We can turn light into vision thanks to the pigments in our eyes, which snatch photons and trigger electric signals that travel to our brains. We have three types of pigments tuned to violet, green, and red light. Birds, bees, and many other animals have additional pigments tuned to ultraviolet light. Ultraviolet vision has led to the evolution of ultraviolet color patterns. In some butterfly species, for example, the males and females look identical to the ordinary human eye. In UV light, however, the males sport bright patterns on their wings to attract the females. Many flowers have ultraviolet colors, often using them to get the attention of pollinating bees.
While each kind of pigment responds most strongly to a particular color, it can also respond more weakly to neighboring parts of the spectrum. The violet-tuned pigment, for example,can respond wealy to ultraviolet light, which has a higher frequency. Most of us don't get to experience that response, because our lenses filter out UV rays.
But Monet did. With his lens removed, Monet continued to paint. Flowers remained one of his favorite subjects. Only now the flowers were different. When most people look at water lily flowers, they appear white. After his cataract surgery, Monet's blue-tuned pigments could grab some of the UV light bouncing off of the petals. He started to paint the flowers a whitish-blue.
I just learned about Monet's super-vision while reading the lovely Color Uncovered, produced recently for the iPad by the Exploratorium of San Francisco, one of the best science museums on Earth. I don't quite know what to call Color Uncovered. Its iTunes page describes it as "an interactive book that features fascinating illusions, articles, and videos." Yet it feels like an elegantly designed museum exhibit poured into an iPad. Making matters more confusing, you have to go to the education category of the app store in iTunes to find it. When it comes to describing what it is we review here at Download the Universe, words often fail us. Sometimes that's a bad thing, because we're reviewing muddled products of muddled minds. In other cases--like this one--it just means that someone is making good use of several different genres, and melding them into something for which there's no good label.
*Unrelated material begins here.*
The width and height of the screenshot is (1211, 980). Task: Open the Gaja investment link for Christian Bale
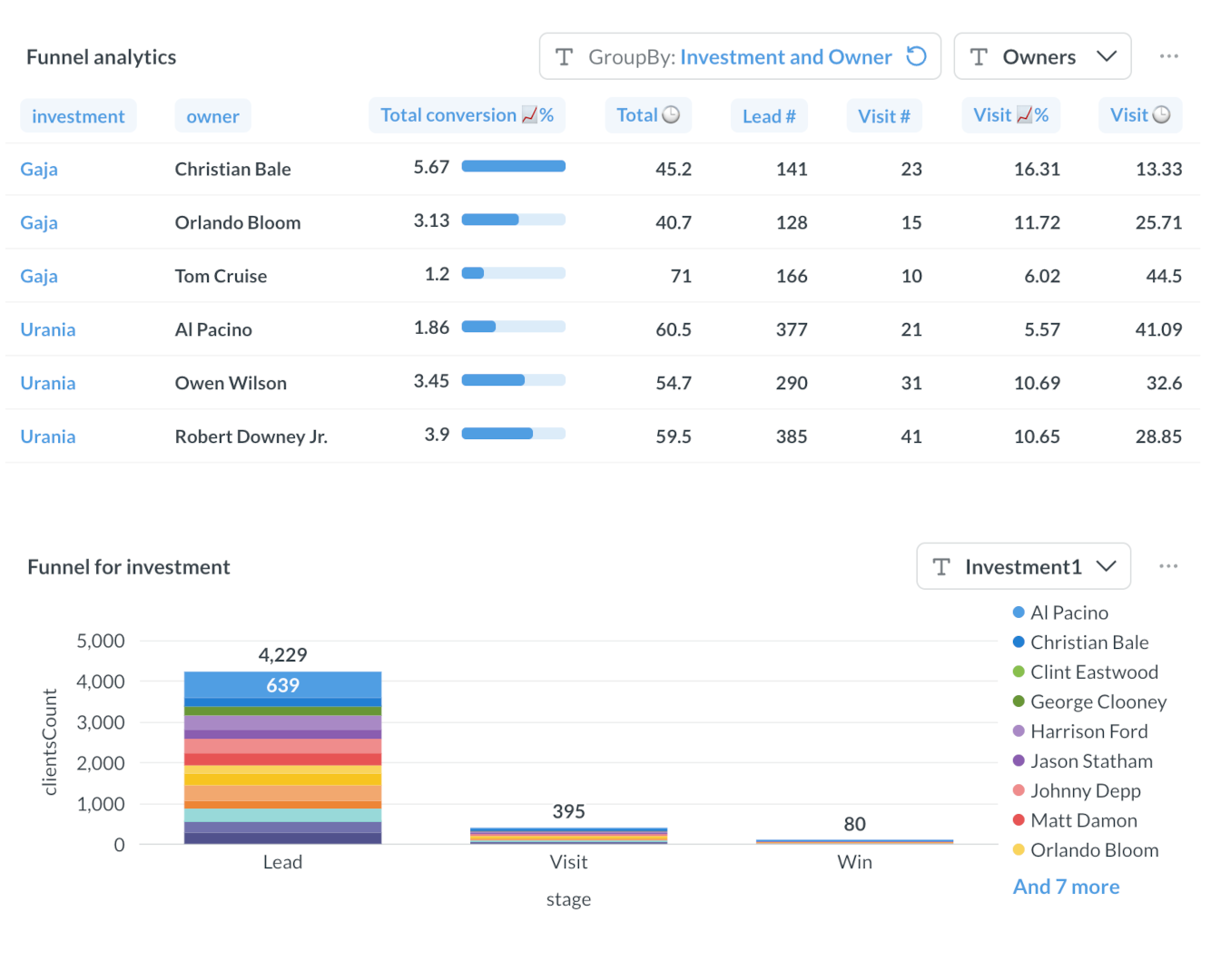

One challenge to this kind of mixing is that different kinds of presentation work well in different formats. As a science writer, I know that the straight-news style of a story for the New York Times will fall hard on its face in a blog post. If you try to write a book as 20 magazine features, you'll end up with a disjointed mess. Television scripts have their own rules, as do tweets. I encountered the hardest rules of all while working on a museum exhibit. I had to write legends for a collection of objects ranging from whale bones to finch beaks. My instructions basically ran as follows: your audience is made up of ten-year-olds who are running through the room. You have to stop them and explain what they're looking at. And you only have fifty words in which to do so. Go.
Museum exhibits are good training for writing about science on apps. Color Uncovered contains 17 "chapters" covering a wide range of subjects related to color, from optical illusions to food dyes to why dogs shouldn't drive (they can't see stop signs). The text is sharp and concise. It doesn't delve deeply, the way a full-blown book might, but it does deliver instructive facts and stories. While children may get the most out of it, this adult enjoyed it as well.
Museum exhibit designers are also accustomed to combining text with images and interactive experiences, which is crucial for good ebook design. Colors Unlimited contains the classic afterimage illusion, for example, but it uses a built-in timer and other tricks to help you appreciate how your eyes create a color illusion after staring at an image for 30 seconds. It is even so bold as to instruct you to put a drop of water on the iPad screen, so that you can see how a white circle is created by red, green, and blue pixels.
Colors Unlimited doesn't last long. You'll probably spend as much time as you might strolling through a museum exhibit on the same subject. But you'll come away having learned something interesting, and, unlike many museums, Color Uncovered is free. In this case, you get a lot more than you paid for.